Spartan Bioscience Inc. has resubmitted its rapid COVID-19 test for Health Canada approval, months after the biotech company recalled its product when the regulator raised concerns over its efficacy.
The Ottawa-based company said in a statement Monday that its application includes results from clinical studies, which it says were successfully completed in both the U.S. and Canada.
“Our team has worked incredibly hard to deliver an accurate, easy-to-use, on-site rapid COVID testing system,” Spartan CEO Roger Eacock, who replaced co-founder Paul Lem in November, said in the statement. “After conducting clinical trials, we are confident our efforts have paid off.”

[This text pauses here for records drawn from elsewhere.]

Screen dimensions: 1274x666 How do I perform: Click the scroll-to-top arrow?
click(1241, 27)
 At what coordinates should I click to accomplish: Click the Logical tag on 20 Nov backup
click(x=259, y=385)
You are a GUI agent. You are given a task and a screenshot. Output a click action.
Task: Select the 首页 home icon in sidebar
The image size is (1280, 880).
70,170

Spartan’s portable test kits received nationwide attention early on during the pandemic, as demand for rapid testing rose.

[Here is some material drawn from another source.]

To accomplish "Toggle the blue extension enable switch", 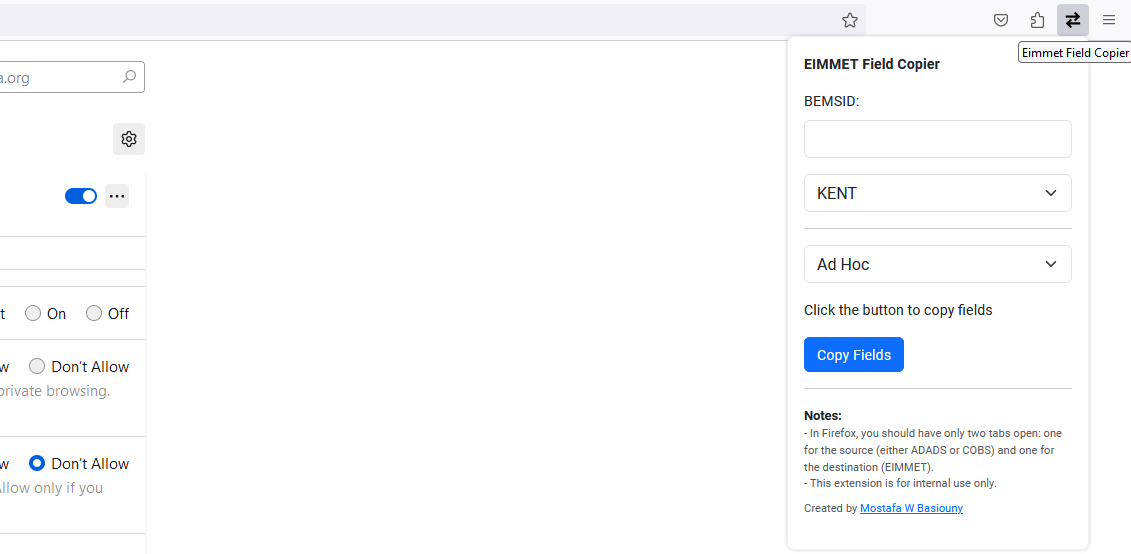I will tap(81, 196).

The company describes its Spartan Cube as a “DNA analyzer the size of a coffee cup,” which it claims can produce COVID-19 test results in less than an hour.
The federal government initially said in April that it had approved the rapid tests and the company began shipping them out.
Within weeks, however, Spartan voluntarily recalled 5,500 tests after Health Canada expressed concerns related to their effectiveness.
"While the Spartan system, the device, performed very well in a laboratory setting — along the specification the manufacturer had provided — it was in the clinical setting, the real-life setting, where it didn't perform well," Chief Public Health Officer Theresa Tam, said during a press conference on May 3.
At the time, Spartan said in a statement that the efficacy concerns were related to the swabs used in the test, as opposed to the portable analyzer device itself.
With its recent clinical studies completed, Spartan said it plans to begin shipping the tests to existing commercial and government partners once they're approved by Health Canada.